1        First Love, Last Rites
2    I Married a Strange Person
3          Let's Talk About Sex
4                          Slam
5           Mississippi Mermaid
Name: Title, dtype: object


* Cluster-Based Recommendations: The recommendations are based on the cluster assigned to the input movie. Movies in the same cluster are considered similar based on their genre, director, and creative type.
* Categorical Feature Similarity: The clustering is based on the similarity of categorical features, which might not always capture the full complexity of movie similarity.
* Label Encoding: Label encoding is a simple way to convert categorical data to numerical data, but it can introduce arbitrary ordering between categories.
* Limited Feature Set: The recommendation system is based on a limited set of features. Including more features, such as actors, plot keywords, or user ratings, could improve the recommendations.
* Cluster Interpretation: To better understand the recommendations, we should analyze the characteristics of the movies within each cluster. For example, we could examine the most common genres, directors, and creative types in each cluster.

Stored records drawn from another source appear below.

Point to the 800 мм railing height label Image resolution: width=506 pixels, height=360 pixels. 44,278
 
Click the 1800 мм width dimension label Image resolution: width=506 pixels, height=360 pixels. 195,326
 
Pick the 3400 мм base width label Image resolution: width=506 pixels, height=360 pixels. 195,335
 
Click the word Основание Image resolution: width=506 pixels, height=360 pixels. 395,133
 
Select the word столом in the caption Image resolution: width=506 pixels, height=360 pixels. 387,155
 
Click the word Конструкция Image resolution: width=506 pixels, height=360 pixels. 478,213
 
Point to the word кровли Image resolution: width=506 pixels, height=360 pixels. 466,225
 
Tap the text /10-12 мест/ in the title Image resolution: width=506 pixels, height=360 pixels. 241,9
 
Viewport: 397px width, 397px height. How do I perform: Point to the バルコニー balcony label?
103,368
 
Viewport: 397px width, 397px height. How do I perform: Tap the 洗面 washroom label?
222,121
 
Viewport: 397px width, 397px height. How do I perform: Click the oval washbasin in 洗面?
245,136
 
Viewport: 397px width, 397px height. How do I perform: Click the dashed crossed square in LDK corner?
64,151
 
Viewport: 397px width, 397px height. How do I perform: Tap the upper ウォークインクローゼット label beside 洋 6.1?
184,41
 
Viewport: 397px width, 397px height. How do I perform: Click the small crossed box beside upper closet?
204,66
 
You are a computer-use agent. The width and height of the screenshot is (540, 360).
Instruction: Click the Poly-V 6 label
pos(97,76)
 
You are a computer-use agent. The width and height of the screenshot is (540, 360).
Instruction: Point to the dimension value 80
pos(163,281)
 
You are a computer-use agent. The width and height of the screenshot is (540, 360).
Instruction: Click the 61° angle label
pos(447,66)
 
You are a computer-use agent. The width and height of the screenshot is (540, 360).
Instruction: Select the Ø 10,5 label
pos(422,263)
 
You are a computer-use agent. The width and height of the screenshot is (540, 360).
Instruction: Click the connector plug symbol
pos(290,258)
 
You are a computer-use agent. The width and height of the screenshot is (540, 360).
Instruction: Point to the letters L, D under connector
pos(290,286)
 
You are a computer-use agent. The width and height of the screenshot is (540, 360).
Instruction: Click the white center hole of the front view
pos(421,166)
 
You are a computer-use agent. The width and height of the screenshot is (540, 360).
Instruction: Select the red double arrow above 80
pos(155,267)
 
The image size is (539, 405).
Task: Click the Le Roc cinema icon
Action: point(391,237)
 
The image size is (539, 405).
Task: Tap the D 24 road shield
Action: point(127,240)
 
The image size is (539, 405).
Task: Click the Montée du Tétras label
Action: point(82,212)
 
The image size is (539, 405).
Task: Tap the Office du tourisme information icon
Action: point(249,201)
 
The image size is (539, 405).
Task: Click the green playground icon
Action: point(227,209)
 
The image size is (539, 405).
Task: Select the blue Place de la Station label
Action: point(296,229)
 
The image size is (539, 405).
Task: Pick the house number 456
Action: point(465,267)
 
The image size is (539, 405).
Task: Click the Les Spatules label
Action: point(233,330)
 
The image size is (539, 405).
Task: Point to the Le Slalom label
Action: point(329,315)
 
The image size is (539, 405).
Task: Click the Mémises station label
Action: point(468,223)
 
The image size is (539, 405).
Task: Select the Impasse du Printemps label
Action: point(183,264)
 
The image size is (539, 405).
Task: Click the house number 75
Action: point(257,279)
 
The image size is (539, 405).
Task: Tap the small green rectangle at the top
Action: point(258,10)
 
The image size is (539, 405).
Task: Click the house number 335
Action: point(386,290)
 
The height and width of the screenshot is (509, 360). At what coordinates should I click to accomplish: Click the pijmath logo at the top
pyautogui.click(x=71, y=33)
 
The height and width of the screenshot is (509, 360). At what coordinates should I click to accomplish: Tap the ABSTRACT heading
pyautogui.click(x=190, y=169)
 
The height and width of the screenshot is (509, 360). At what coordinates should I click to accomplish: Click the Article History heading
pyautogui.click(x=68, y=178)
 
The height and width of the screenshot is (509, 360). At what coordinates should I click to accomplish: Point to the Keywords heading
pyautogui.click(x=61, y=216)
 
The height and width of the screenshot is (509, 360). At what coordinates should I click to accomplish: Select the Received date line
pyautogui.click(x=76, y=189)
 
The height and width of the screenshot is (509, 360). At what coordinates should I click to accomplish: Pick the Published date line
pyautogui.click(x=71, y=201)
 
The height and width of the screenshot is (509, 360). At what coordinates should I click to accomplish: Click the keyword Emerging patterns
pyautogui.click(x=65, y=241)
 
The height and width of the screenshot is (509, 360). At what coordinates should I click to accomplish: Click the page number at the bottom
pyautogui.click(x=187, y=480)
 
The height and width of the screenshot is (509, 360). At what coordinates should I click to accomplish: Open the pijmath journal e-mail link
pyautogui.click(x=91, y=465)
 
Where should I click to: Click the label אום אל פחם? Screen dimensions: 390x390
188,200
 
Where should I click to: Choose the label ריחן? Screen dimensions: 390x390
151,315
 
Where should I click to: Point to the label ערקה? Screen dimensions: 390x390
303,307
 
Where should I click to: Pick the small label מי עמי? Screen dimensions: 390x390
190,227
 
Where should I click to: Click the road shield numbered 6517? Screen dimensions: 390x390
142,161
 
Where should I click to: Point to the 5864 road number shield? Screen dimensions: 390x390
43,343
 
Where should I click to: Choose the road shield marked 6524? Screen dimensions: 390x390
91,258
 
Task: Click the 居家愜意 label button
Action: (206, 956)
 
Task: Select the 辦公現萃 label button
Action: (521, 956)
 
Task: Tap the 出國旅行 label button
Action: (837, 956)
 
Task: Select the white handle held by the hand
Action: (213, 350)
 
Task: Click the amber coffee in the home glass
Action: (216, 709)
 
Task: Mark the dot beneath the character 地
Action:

The results show that the cluster-based recommendation system has recommended movies that are in the same cluster as "The Land Girls" based on their genre, director, and creative type. The recommendations might not always be perfect, and further experimentation and feature engineering are needed to improve the system.

##### Summary of Recommendation System:
* Content-Based Filtering: Recommends movies based on similarities in attributes like Genre, Director, and Creative Type.
* Collaborative Filtering: Recommends movies based on the ratings and preferences of similar users. We used the Surprise library for implementing this.
* Clustering (K-Means): Groups similar movies based on features and recommends movies from the same cluster.